(Dataset entries)
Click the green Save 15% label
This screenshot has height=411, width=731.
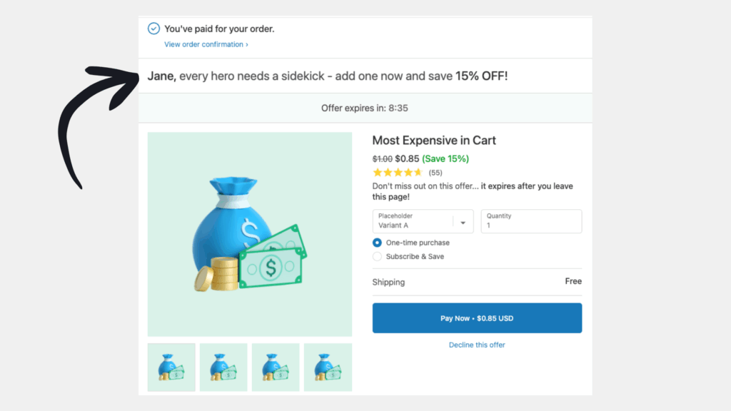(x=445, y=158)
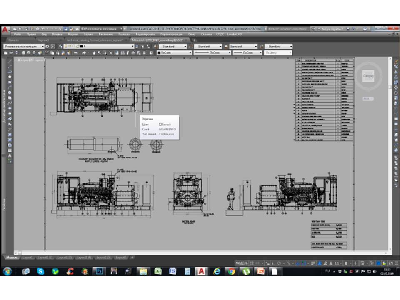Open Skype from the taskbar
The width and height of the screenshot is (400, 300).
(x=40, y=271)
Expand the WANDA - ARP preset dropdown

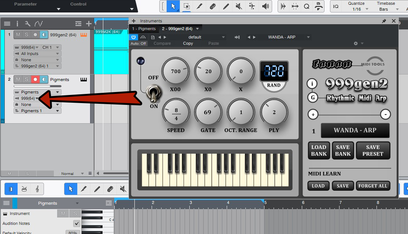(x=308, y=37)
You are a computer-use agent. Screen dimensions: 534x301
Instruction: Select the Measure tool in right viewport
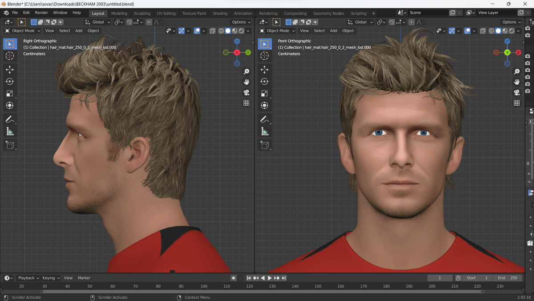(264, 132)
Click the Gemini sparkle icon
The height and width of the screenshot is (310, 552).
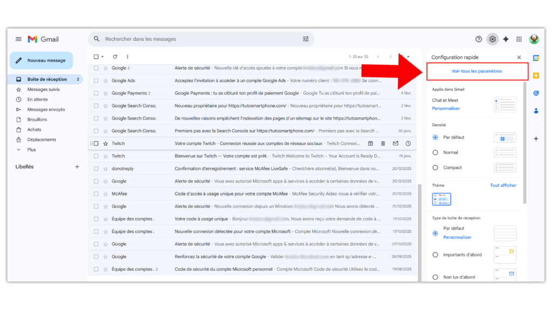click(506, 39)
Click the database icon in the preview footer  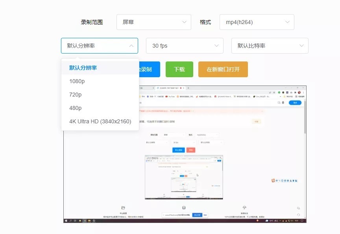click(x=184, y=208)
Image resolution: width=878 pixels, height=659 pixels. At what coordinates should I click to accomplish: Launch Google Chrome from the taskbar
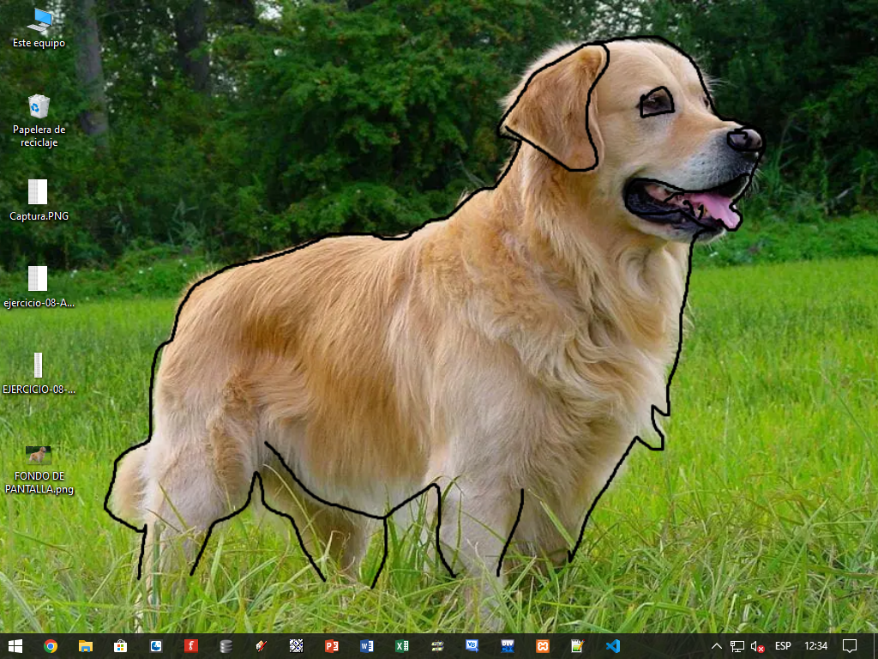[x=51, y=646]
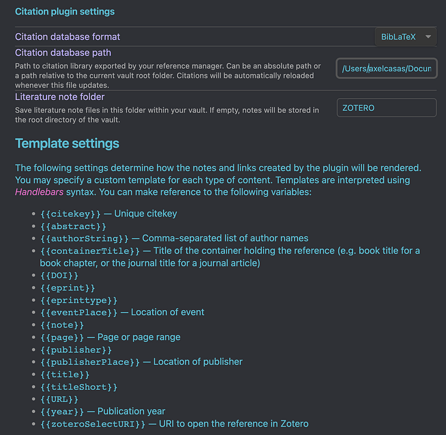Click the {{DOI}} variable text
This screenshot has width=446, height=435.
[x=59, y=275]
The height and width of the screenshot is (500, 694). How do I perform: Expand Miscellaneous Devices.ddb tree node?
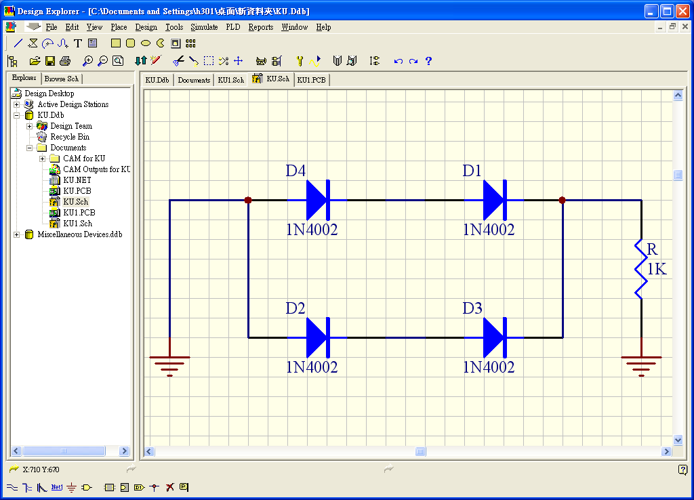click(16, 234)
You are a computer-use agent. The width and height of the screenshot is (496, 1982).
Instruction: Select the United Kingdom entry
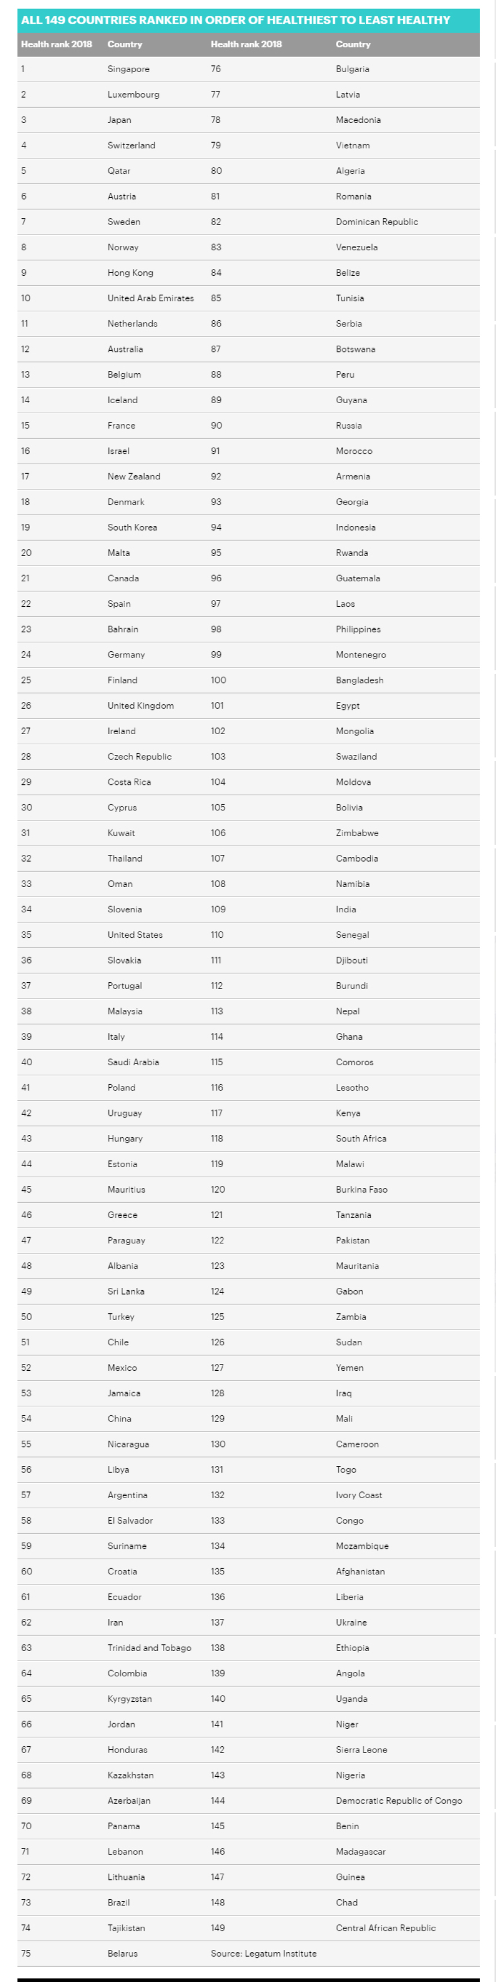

* _Prompt_
Starting at the line that contains "You are a computer-use agent. The" and ending with the last line of the data, transcribe every line exactly; skip the pictures.

* _Problem solution_
You are a computer-use agent. The width and height of the screenshot is (496, 1982).
Instruction: Select the United Kingdom entry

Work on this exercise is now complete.